Matthews runs LiSa on a Mac G3 PowerBook; she also uses a Behringer 8-channel mixer and a Boss SE50 FX unit, in addition to the PC-1600x. She occasionally augments that setup with ultrasonic tracking sensors for converting movement into MIDI data. This allows a dancer or audience member to use his or her body to produce sounds, whether deliberately or unintentionally. Although Matthews has collaborated with a number of choreographers, she generally prefers to use unwitting participants as primary contributors to an event.
STAY TUNED
What do these these three artists have in common? They possess large doses of imagination, motivation, and determination that keep them creatively vibrant and make them exemplary sources of inspiration for anyone creating electroacoustic music.
Through self-reflection, research, and good old-fashioned hard work, Bobrowski, Masaoka, and Matthews have developed highly individual approaches to music making that transcend technology.

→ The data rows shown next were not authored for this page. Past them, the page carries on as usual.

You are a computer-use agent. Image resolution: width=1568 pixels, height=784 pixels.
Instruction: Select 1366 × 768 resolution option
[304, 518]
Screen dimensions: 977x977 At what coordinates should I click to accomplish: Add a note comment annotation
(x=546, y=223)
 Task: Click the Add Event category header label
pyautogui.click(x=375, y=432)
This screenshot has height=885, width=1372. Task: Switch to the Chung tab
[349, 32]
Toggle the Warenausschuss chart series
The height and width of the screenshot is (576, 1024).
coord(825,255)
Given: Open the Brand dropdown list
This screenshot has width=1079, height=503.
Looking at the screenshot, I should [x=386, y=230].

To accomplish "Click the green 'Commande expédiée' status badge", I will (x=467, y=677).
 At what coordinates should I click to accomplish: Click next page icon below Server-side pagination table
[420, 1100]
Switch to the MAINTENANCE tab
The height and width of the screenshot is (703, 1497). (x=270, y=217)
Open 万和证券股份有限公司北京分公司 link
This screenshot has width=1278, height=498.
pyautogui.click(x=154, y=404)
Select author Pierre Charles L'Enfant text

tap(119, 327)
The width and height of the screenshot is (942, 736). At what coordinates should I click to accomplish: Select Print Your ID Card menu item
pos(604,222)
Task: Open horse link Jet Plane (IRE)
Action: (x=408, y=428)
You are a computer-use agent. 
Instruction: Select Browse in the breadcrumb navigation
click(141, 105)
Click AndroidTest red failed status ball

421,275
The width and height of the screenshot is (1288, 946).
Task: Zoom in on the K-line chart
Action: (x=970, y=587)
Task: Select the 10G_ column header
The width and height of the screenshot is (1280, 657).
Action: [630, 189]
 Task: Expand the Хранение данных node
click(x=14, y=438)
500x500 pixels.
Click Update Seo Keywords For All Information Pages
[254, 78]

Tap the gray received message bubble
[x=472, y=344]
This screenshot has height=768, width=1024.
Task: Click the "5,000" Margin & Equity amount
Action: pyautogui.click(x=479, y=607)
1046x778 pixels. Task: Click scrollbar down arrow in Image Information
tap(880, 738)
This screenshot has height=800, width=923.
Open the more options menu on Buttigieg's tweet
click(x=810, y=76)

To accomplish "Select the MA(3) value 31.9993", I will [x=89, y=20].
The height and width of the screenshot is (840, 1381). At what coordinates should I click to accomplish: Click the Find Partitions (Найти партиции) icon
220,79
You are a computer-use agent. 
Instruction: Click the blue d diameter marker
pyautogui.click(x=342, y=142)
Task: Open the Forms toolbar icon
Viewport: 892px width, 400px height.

Whether it’s transforming physical phenomena into sound, extending a classic instrument’s vocabulary, or using the environment as source material during an improvisation, the restless energy these artists exude will keep them at the forefront of creative music for years to come.
A visiting scholar at Carnegie-Mellon University, Bean is tearing up the school’s Entertainment Technology Center while teasing new ideas for collaborative music-making schemes from the students. Gino Robair is an associate editor at EM.